LESETEXT:
↓
Kippt der erste „radikal“-Prozeß?

Staatsschutzsenat Koblenz lehnt Anklageschrift ab - denoch keine Entwarnung im „radikal“-Verfahren

Am 13.6.1995 wurden auf Anordnung der Bundesanwaltschaft (BAW) bundesweit über 80 Privatwohnungen, Arbeitsplätze und linke Zentren von der Polizei gestürmt und durchsucht. Vier Männer wurden im Zuge dieser Maßnahme für ein halbes Jahr in Untersuchungshaft festgehalten, drei weitere Männer und eine Frau konnten sich nur durch ihr Abtauchen der Haft entziehen. Die bundesanwaltschaftlichen Begründungen für diesen Angriff auf linke Strukturen waren Ermittlungen gegen die Zeitung „radikal“ und die Gruppen Antiimperialistische Zellen (AIZ), das K.O.M.M.I.T.E.E und die RAF. Am selben Abend äußerte sich Innenminister Kanther dahingehend, es habe sich bei dieser Aktion um eine „zielgerichtete päventive Maßnahme“ gegen linken Widerstand gehandelt. Dieses war der Auftakt einer Repressionswelle von bedeutendem Ausmaß, die bis heute andauert.
↑
GEGEBENE ANGABEN:
↓
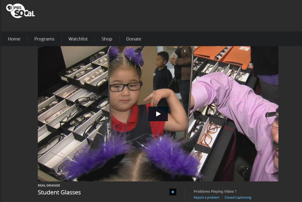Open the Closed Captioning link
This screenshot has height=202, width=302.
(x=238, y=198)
↑
↓
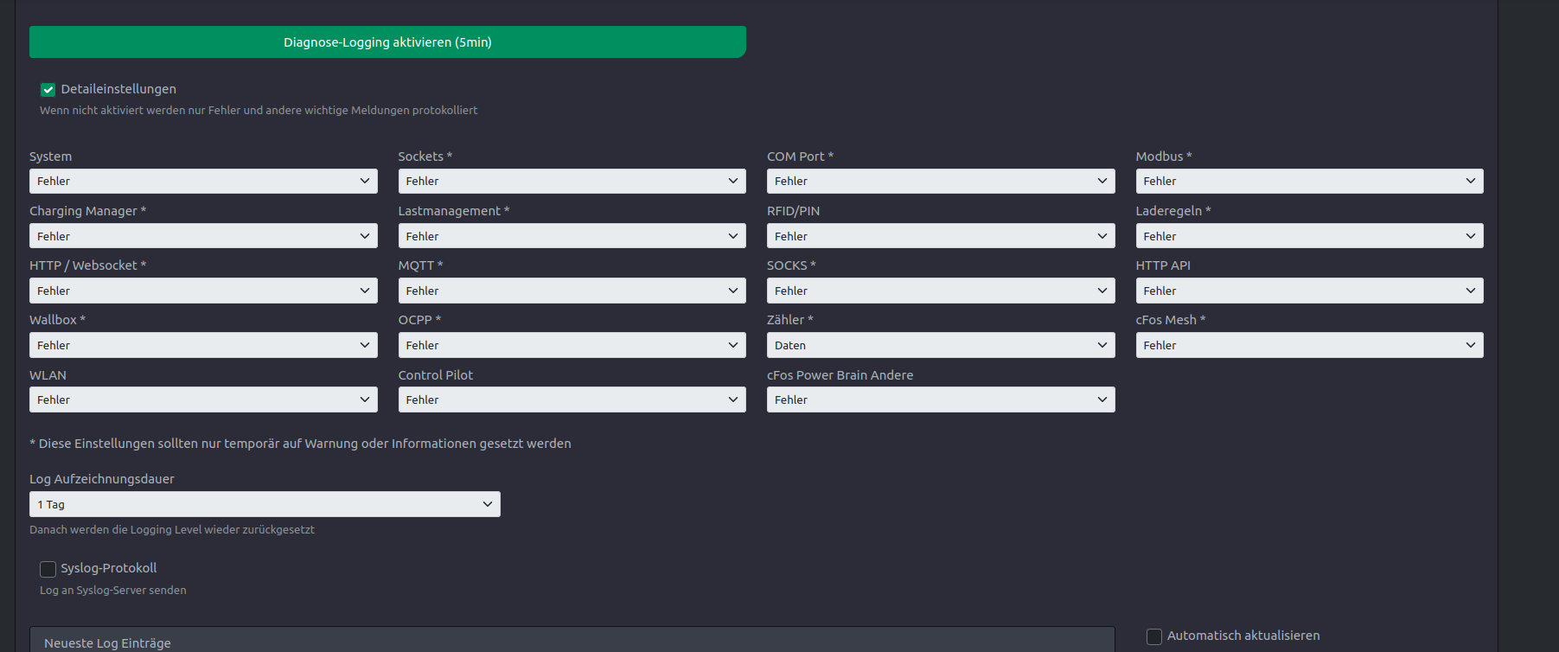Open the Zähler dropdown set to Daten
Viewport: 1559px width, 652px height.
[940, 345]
↑
↓
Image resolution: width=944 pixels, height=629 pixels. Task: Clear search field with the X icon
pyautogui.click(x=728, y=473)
↑
AUFGABEN:
1) Schreib aus dem Text über das „radikal“-Verfahren alles von „Am 13.6.1995 wurden“ bis hinunter zu „bis heute andauert.“ wortgetreu ab.
2) Fasse den Text über das „radikal“-Verfahren in zwei Sätzen zusammen.
3) Führe den Text über das „radikal“-Verfahren fort, und zwar im Anschluss an seinen letzten Satz.
Die Datensätze spielen hierbei keine Rolle.

LÖSUNGEN JE AUFGABE:
1)
Am 13.6.1995 wurden auf Anordnung der Bundesanwaltschaft (BAW) bundesweit über 80 Privatwohnungen, Arbeitsplätze und linke Zentren von der Polizei gestürmt und durchsucht. Vier Männer wurden im Zuge dieser Maßnahme für ein halbes Jahr in Untersuchungshaft festgehalten, drei weitere Männer und eine Frau konnten sich nur durch ihr Abtauchen der Haft entziehen. Die bundesanwaltschaftlichen Begründungen für diesen Angriff auf linke Strukturen waren Ermittlungen gegen die Zeitung „radikal“ und die Gruppen Antiimperialistische Zellen (AIZ), das K.O.M.M.I.T.E.E und die RAF. Am selben Abend äußerte sich Innenminister Kanther dahingehend, es habe sich bei dieser Aktion um eine „zielgerichtete päventive Maßnahme“ gegen linken Widerstand gehandelt. Dieses war der Auftakt einer Repressionswelle von bedeutendem Ausmaß, die bis heute andauert.

2) Am 13.6.1995 durchsuchte die Polizei im Auftrag der Bundesanwaltschaft bundesweit über 80 Wohnungen, Arbeitsplätze und linke Zentren, begründet mit Ermittlungen gegen die Zeitung „radikal“, die AIZ, das K.O.M.M.I.T.E.E und die RAF. Vier Männer saßen danach ein halbes Jahr in Untersuchungshaft, drei Männer und eine Frau entgingen der Haft nur durch Abtauchen, und damit begann eine Repressionswelle, die bis heute andauert.

3)
Zum Hintergrund der Kriminalisierung

Der Angriff gegen die seit mittlerweile 20 Jahren bestehende Zeitschrift „radikal“ richtet sich gegen ein Projekt, das sich als Teil des linken Widerstandes in der BRD begreift. In Form einer unzensierten Widerstandspresse bietet die Zeitung ein Diskussionsforum für linke Geschichte, Theorie und eine daraus folgende Praxis. Gerade auch Beiträge und Kommentierungen einer militanten Praxis wurden von den bundesdeutschen Verfolgungsbehörden seit Bestehen der Zeitung immer wieder als Repressionshebel genutzt. Als Reaktion darauf und verbunden mit der Möglichkeit, auch weiterhin unzensiert zu informieren, wurde die Produktion und später auch der Vertrieb der „radikal“ seit Mitte der 80er Jahre verdeckt organisiert. Die „radikal“ steht also sowohl für eine Kontinuität linken Widerstandes und Diskussion als auch für einen Organisierungsansatz und die Option auf militante Politik.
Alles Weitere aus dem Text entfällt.